= Liquid Force =

Liquid Force is a manufacturer of wakeboarding, wakesurfing, wake foiling, and other wake related products based in the United States. Liquid Force is one of the leading manufacturers in the wakeboard related products and focused on relentless innovation as its mantra.
Besides manufacturing, the Liquid Force sponsors numerous events and athletes to grow and promote the sport.
Liquid Force was founded in 1995 by Tony Finn and Jimmy Redmon, both pioneers in the sport of wakeboarding. Its headquarters are located in Carlsbad, California.

==History==

===1985–1994===
In 1985 the future founders of Liquid Force Tony Finn and Jimmy Redmon separately looked for alternatives to waterskiing and surfing.
Tony Finn created the so-called "skurfer" which had a similar shape to a surfboard but was much shorter.
At the same time Jimmy Redmon came up with a water ski board which was produced by his own company Redline Designs. On contrary to the "skurfer" the water ski board was a bit lighter and the first to have foot straps.
Founding the World Wakeboard Association (WWA), a governing body for the sport, Redmon created several contests, where Finn worked as an announcer resulting in the two crossing paths several times.

===1991 Waketech===
Being rivals at first they soon became aware of each other's strengths which led to the establishment of their own firm, Waketech, with the help of an investor.
In 1993 Waketech produced the Flight 69, the first twin-tip board with a symmetrical design, an innovation on the wakeboard market allowing riders to ride with either their left or right foot forward. Hence the new design was superior to the one pointed tip boards resulting in their team riders claiming titles at a wakeboard contest.
In spite of their influence changing the sport of wakeboarding, Tony Finn and Jimmy Redmon had to deal with a setback. They had trouble with their investor and the two faced the end of Waketech.
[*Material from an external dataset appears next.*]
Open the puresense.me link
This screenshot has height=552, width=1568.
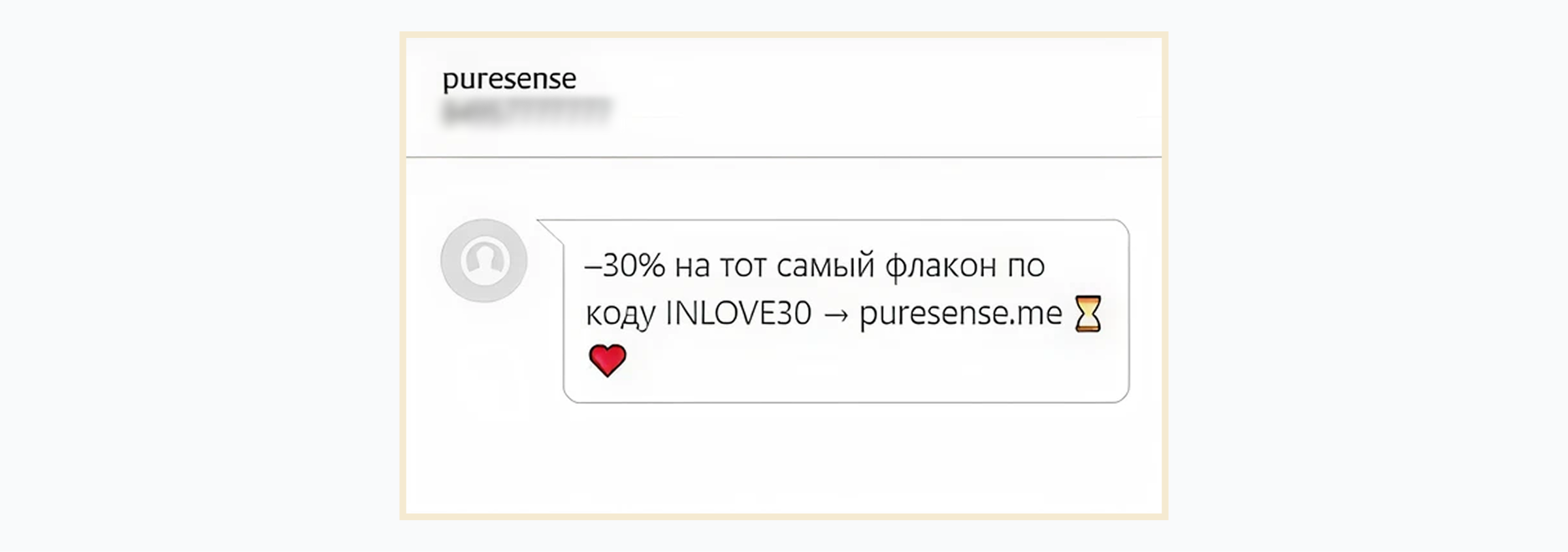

===1995 - present Liquid Force===
In 1995 three weeks before the World Championships Finn and Redmon founded a new firm called Liquid Force. Just in time for the Championships the two were able to present their new brand for the first time to the public by providing their team riders with Liquid Force Wakeboards and outfits . The company has won the WSIA Manufacturer of the Year award in 2005 and 2008. In 2008 Liquid Force bought Straight Line manufacturer of wakeboard and water ski ropes from the Yoshida Group.

==Sponsorship==
Liquid Force is an active international sports and events sponsor. In order to promote the sport Liquid Force sponsors a variety of initiatives throughout the year for example The Monster Energy Triple Crown and others. Furthermore the company is constantly increasing its team of riders from countries all over the world such as USA, Germany, Argentina and Thailand.

==Wakeboarding team==
1. Anna Nikstad
2. Claudia Pagnini
3. Daniel Grant
4. Felix Georgii
5. Fynn Bullock
6. Guenther Oka
7. Harley Clifford
8. Loic Deschaux
9. Luca Kidd
10. Meagan Ethell
11. Nico Von Lerchenfeld
12. Sam Brown
13. Raph Derome
14. Busty Dunn
15. Euge de Armas
16. Jan Gnerlich
17. Joe Battleday
18. Kai Ditsch
19. Liam Brearley
20. Maryh Rougier
21. Matty Muncey
22. Mikayo Mundy
23. Mike Dowdy
24. Rein Van Der Pas
25. Rivers Hendrick
26. Sanne Meijer
27. Ulf Ditsch

==Wakesurfing team==

1. Bailey Dunn
2. Jake Caster
3. Perry Morrison
4. Tommy Czeschin

==Events==
Besides sponsoring numerous initiatives, Liquid Force has been starting to launch its own events. Its main events are BROstock, BBQ BROdown and the Free For All Cable Tour, which is taking place in several cable park locations in the nation where people can learn to wakeboard for free.